Enhancing Time Series Momentum Strategies Using Deep Neural Networks
This work addresses the need for more effective trading strategies in finance, though it is incremental as it builds on existing volatility scaling frameworks.
The paper tackled the problem of designing time series momentum strategies by introducing Deep Momentum Networks, which learn trend estimation and position sizing through deep learning, resulting in a Sharpe-optimized LSTM that improved traditional methods by more than two times in backtesting on 88 futures contracts.

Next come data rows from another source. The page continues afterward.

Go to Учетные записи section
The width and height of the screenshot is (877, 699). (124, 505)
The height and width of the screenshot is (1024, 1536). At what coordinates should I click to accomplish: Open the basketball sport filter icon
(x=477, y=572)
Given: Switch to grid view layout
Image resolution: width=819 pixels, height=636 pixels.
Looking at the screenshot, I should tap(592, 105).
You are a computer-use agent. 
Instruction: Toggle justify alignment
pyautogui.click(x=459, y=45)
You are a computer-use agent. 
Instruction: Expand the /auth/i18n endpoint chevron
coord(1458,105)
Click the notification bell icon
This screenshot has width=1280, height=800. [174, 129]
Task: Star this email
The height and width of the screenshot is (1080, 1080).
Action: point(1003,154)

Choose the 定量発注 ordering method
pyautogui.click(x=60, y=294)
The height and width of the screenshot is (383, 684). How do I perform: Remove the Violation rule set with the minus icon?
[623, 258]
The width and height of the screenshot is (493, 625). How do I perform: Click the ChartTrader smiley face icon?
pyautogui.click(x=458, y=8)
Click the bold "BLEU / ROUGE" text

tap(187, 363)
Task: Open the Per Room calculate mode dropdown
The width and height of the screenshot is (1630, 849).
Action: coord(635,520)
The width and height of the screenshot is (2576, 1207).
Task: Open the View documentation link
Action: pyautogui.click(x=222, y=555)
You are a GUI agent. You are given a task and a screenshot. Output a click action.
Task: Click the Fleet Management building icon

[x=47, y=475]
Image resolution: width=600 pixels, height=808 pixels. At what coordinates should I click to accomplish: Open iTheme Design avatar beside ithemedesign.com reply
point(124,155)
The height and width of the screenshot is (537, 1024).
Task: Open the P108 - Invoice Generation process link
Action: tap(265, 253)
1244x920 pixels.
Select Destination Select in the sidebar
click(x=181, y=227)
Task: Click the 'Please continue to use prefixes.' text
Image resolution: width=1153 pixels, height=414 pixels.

While time series momentum is a well-studied phenomenon in finance, common strategies require the explicit definition of both a trend estimator and a position sizing rule. In this paper, we introduce Deep Momentum Networks -- a hybrid approach which injects deep learning based trading rules into the volatility scaling framework of time series momentum. The model also simultaneously learns both trend estimation and position sizing in a data-driven manner, with networks directly trained by optimising the Sharpe ratio of the signal. Backtesting on a portfolio of 88 continuous futures contracts, we demonstrate that the Sharpe-optimised LSTM improved traditional methods by more than two times in the absence of transactions costs, and continue outperforming when considering transaction costs up to 2-3 basis points. To account for more illiquid assets, we also propose a turnover regularisation term which trains the network to factor in costs at run-time.